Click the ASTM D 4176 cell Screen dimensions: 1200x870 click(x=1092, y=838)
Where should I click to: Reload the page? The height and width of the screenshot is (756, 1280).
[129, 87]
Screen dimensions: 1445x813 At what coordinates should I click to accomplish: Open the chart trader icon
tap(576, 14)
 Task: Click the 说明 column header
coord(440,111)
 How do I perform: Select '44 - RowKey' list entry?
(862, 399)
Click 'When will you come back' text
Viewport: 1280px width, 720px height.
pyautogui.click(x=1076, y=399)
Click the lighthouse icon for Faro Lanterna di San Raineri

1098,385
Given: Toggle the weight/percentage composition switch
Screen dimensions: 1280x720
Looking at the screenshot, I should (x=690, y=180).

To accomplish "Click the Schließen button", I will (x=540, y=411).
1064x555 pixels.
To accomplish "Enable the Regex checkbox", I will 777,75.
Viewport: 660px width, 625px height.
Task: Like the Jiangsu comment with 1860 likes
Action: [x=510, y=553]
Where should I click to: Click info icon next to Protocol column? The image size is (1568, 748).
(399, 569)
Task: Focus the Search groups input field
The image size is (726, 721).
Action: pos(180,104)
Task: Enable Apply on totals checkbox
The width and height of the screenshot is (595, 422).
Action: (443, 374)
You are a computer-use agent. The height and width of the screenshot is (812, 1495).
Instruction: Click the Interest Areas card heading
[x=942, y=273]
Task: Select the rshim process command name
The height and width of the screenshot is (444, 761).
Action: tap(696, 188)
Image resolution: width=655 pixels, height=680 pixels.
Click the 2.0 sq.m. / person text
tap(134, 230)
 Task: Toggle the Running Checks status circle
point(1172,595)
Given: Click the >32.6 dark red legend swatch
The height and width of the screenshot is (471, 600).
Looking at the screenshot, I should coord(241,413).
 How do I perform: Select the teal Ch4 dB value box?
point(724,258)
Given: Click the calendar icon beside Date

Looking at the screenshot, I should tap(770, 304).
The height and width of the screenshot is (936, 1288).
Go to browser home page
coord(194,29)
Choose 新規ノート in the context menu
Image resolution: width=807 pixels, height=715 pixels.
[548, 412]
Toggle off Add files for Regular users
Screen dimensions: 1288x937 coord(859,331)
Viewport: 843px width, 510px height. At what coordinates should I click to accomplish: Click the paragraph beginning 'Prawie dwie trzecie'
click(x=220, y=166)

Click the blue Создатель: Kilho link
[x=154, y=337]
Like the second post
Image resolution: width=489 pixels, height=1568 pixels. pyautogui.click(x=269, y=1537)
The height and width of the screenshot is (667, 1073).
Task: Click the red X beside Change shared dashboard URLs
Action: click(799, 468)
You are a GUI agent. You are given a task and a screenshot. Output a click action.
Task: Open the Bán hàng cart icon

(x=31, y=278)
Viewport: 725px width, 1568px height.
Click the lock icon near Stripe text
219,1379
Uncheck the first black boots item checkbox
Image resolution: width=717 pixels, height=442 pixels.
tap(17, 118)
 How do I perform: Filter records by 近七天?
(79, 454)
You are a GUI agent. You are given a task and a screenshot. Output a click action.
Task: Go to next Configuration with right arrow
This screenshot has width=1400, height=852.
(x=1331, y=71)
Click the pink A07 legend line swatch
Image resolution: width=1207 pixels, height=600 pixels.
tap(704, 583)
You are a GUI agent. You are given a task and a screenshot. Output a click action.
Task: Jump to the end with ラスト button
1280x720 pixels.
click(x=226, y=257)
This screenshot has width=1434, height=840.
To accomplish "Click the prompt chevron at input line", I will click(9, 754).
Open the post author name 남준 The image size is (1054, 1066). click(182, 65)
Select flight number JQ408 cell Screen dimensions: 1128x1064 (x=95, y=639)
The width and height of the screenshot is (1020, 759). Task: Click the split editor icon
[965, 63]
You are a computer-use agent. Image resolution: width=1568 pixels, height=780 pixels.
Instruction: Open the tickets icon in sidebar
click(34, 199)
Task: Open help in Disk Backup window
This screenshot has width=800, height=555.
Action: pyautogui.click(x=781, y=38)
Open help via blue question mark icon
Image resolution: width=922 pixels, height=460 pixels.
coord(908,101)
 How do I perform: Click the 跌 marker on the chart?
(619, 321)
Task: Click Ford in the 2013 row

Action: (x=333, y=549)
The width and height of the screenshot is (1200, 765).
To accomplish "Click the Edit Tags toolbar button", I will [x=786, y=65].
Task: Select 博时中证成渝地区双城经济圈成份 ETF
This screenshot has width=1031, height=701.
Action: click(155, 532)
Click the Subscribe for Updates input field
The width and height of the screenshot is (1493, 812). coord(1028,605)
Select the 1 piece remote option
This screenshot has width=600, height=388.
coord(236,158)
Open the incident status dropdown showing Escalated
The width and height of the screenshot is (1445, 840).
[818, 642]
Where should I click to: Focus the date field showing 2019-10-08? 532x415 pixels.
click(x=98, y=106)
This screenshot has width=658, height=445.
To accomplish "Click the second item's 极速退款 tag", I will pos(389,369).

= = = = =

Reproduce every record, matching each line exactly.

(Task response):
Click the ASTM D 4176 cell Screen dimensions: 1200x870 click(x=1092, y=838)
Where should I click to: Reload the page? The height and width of the screenshot is (756, 1280).
[129, 87]
Screen dimensions: 1445x813 At what coordinates should I click to accomplish: Open the chart trader icon
tap(576, 14)
 Task: Click the 说明 column header
coord(440,111)
 How do I perform: Select '44 - RowKey' list entry?
(862, 399)
Click 'When will you come back' text
Viewport: 1280px width, 720px height.
pyautogui.click(x=1076, y=399)
Click the lighthouse icon for Faro Lanterna di San Raineri

1098,385
Given: Toggle the weight/percentage composition switch
Screen dimensions: 1280x720
Looking at the screenshot, I should (x=690, y=180).

To accomplish "Click the Schließen button", I will (x=540, y=411).
1064x555 pixels.
To accomplish "Enable the Regex checkbox", I will 777,75.
Viewport: 660px width, 625px height.
Task: Like the Jiangsu comment with 1860 likes
Action: [x=510, y=553]
Where should I click to: Click info icon next to Protocol column? The image size is (1568, 748).
(399, 569)
Task: Focus the Search groups input field
The image size is (726, 721).
Action: pos(180,104)
Task: Enable Apply on totals checkbox
The width and height of the screenshot is (595, 422).
Action: (443, 374)
You are a computer-use agent. The height and width of the screenshot is (812, 1495).
Instruction: Click the Interest Areas card heading
[x=942, y=273]
Task: Select the rshim process command name
The height and width of the screenshot is (444, 761).
Action: tap(696, 188)
Image resolution: width=655 pixels, height=680 pixels.
Click the 2.0 sq.m. / person text
tap(134, 230)
 Task: Toggle the Running Checks status circle
point(1172,595)
Given: Click the >32.6 dark red legend swatch
The height and width of the screenshot is (471, 600).
Looking at the screenshot, I should coord(241,413).
 How do I perform: Select the teal Ch4 dB value box?
point(724,258)
Given: Click the calendar icon beside Date

Looking at the screenshot, I should tap(770, 304).
The height and width of the screenshot is (936, 1288).
Go to browser home page
coord(194,29)
Choose 新規ノート in the context menu
Image resolution: width=807 pixels, height=715 pixels.
[548, 412]
Toggle off Add files for Regular users
Screen dimensions: 1288x937 coord(859,331)
Viewport: 843px width, 510px height. At what coordinates should I click to accomplish: Click the paragraph beginning 'Prawie dwie trzecie'
click(x=220, y=166)

Click the blue Создатель: Kilho link
[x=154, y=337]
Like the second post
Image resolution: width=489 pixels, height=1568 pixels. pyautogui.click(x=269, y=1537)
The height and width of the screenshot is (667, 1073).
Task: Click the red X beside Change shared dashboard URLs
Action: click(799, 468)
You are a GUI agent. You are given a task and a screenshot. Output a click action.
Task: Open the Bán hàng cart icon

(x=31, y=278)
Viewport: 725px width, 1568px height.
Click the lock icon near Stripe text
219,1379
Uncheck the first black boots item checkbox
Image resolution: width=717 pixels, height=442 pixels.
tap(17, 118)
 How do I perform: Filter records by 近七天?
(79, 454)
You are a GUI agent. You are given a task and a screenshot. Output a click action.
Task: Go to next Configuration with right arrow
This screenshot has width=1400, height=852.
(x=1331, y=71)
Click the pink A07 legend line swatch
Image resolution: width=1207 pixels, height=600 pixels.
tap(704, 583)
You are a GUI agent. You are given a task and a screenshot. Output a click action.
Task: Jump to the end with ラスト button
1280x720 pixels.
click(x=226, y=257)
This screenshot has width=1434, height=840.
To accomplish "Click the prompt chevron at input line", I will click(9, 754).
Open the post author name 남준 The image size is (1054, 1066). click(182, 65)
Select flight number JQ408 cell Screen dimensions: 1128x1064 (x=95, y=639)
The width and height of the screenshot is (1020, 759). Task: Click the split editor icon
[965, 63]
You are a computer-use agent. Image resolution: width=1568 pixels, height=780 pixels.
Instruction: Open the tickets icon in sidebar
click(34, 199)
Task: Open help in Disk Backup window
This screenshot has width=800, height=555.
Action: pyautogui.click(x=781, y=38)
Open help via blue question mark icon
Image resolution: width=922 pixels, height=460 pixels.
coord(908,101)
 How do I perform: Click the 跌 marker on the chart?
(619, 321)
Task: Click Ford in the 2013 row

Action: (x=333, y=549)
The width and height of the screenshot is (1200, 765).
To accomplish "Click the Edit Tags toolbar button", I will [x=786, y=65].
Task: Select 博时中证成渝地区双城经济圈成份 ETF
This screenshot has width=1031, height=701.
Action: click(155, 532)
Click the Subscribe for Updates input field
The width and height of the screenshot is (1493, 812). coord(1028,605)
Select the 1 piece remote option
This screenshot has width=600, height=388.
coord(236,158)
Open the incident status dropdown showing Escalated
The width and height of the screenshot is (1445, 840).
[818, 642]
Where should I click to: Focus the date field showing 2019-10-08? 532x415 pixels.
click(x=98, y=106)
This screenshot has width=658, height=445.
To accomplish "Click the second item's 极速退款 tag", I will pos(389,369).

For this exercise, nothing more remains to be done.